Arquivo
PF
Mattoso, presidente da CEF, denuncia Palocci e se demite
A quebra ilegal do sigilo bancário do caseiro Francenildo Costa chegou até o ministro da Fazenda, Antonio Palocci, segundo o presidente da Caixa Econômica Federal, Jorge Mattoso. De acordo com a Polícia Federal, a revelação - que teria provocado o pedido de afastamento de Palocci no fim da tarde - surgiu durante seu depoimento na tarde desta segunda-feira, na sede da PF.
Petista, indicado à presidência do banco estatal pelo presidente Luiz Inácio Lula da Silva, Jorge Mattoso disse ter entregue o extrato bancário do caseiro "pessoalmente" a Palocci. O ministro tivera sua situação agravada justamente em função da fala do caseiro, que disse ter visto Palocci várias vezes na chamada "casa do lobby", alugada por antigos auxiliares do ministro.
Em função de sua confissão, Jorge Mattoso foi indiciado pela PF por violação de sigilo funcional - crime com pena de 6 meses a dois anos de prisão. O presidente da Caixa também encaminhou ao presidente Luiz Inácio Lula da Silva, ainda nesta segunda-feira, carta colocando seu cargo à disposição.
De acordo com o delegado Rodrigo Carneiro Gomes, que preside o inquérito, o depoimento de Mattoso foi "corajoso, mas de alguém que estava arrasado". O presidente da CEF deu o extrato a Palocci na casa do ministro, num envelope.
Extrato - Antes mesmo do depoimento de Mattoso, a situação do presidente da Caixa já era crítica. O consultor da presidência do banco Ricardo Schumann disse, também em depoimento à PF, que o próprio Mattoso pediu a quebra. O consultor fala que mandou a gerente de Integração de Políticas de Gestão do banco, Sueli da Silva Mascarenhas, checar a movimentação bancária de Nildo.

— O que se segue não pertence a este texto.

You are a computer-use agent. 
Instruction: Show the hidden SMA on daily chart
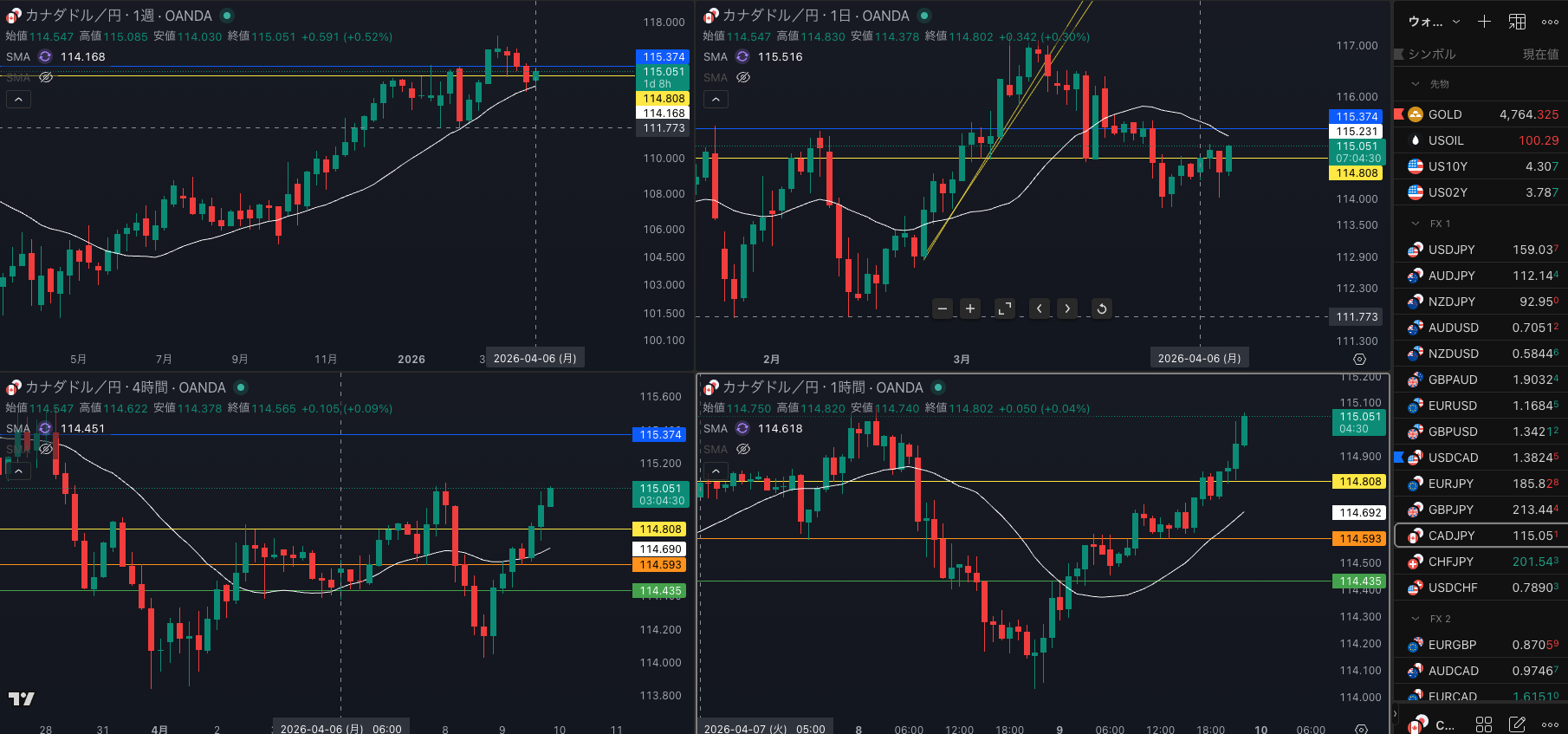pyautogui.click(x=743, y=77)
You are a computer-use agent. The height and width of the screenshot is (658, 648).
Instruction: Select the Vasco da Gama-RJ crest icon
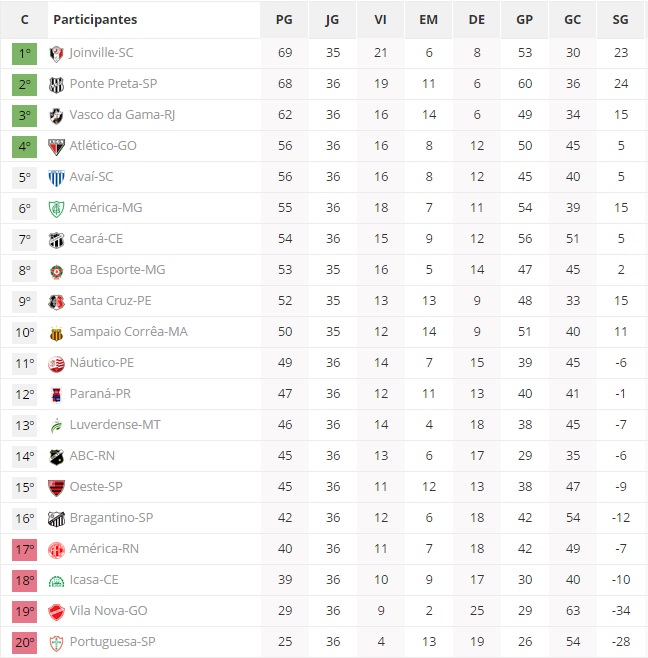[x=56, y=116]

Sueli, então, pediu uma cópia do extrato bancário do caseiro ao funcionário Jeter Ribeiro de Souza, que acessou a conta do correntista e imprimiu o documento, entregando-o para Sueli. Esta repassou o extrato a Ricardo, que o entregou a Mattoso. Jeter e Sueli depuseram à PF no domingo e disseram que só cumpriram ordens, sem saber que estavam praticando um ato ilegal.
Veja a íntegra da nota de Mattoso enviada a Lula:
"Na condição de Presidente da CAIXA, no pleno e legítimo exercício de minhas funções, tive acesso a informações sobre movimentação atípica em conta de cliente.
Cumprindo meus deveres funcionais e sem que isso de forma alguma representasse quebra indevida de sigilo, determinei, a propósito, a adoção das providências previstas na Lei n.º 9613/98, cujas disposições aplicam-se indistintamente a todas as instituições financeiras.
Assim agindo, na forma da lei acima mencionada, procurei fazer com que a informação chegasse regularmente ao COAF, órgão integrante da estrutura do Ministério da Fazenda e que detém competência legal para conhecer e analisar assuntos dessa natureza. Comuniquei, também, o fato à autoridade superior à qual a CAIXA encontra-se vinculada.
Não fui o responsável pelo vazamento da informação e estou convicto de que nenhum empregado da CAIXA deu causa à divulgação indevida, atuando nos estritos limites da legalidade.
Entretanto, diante das repercussões desse episódio, visando resguardar imagem institucional da CAIXA, entendi por bem colocar meu cargo à disposição do Excelentíssimo Senhor Presidente da República, na certeza de que, ao final, tudo será devidamente esclarecido."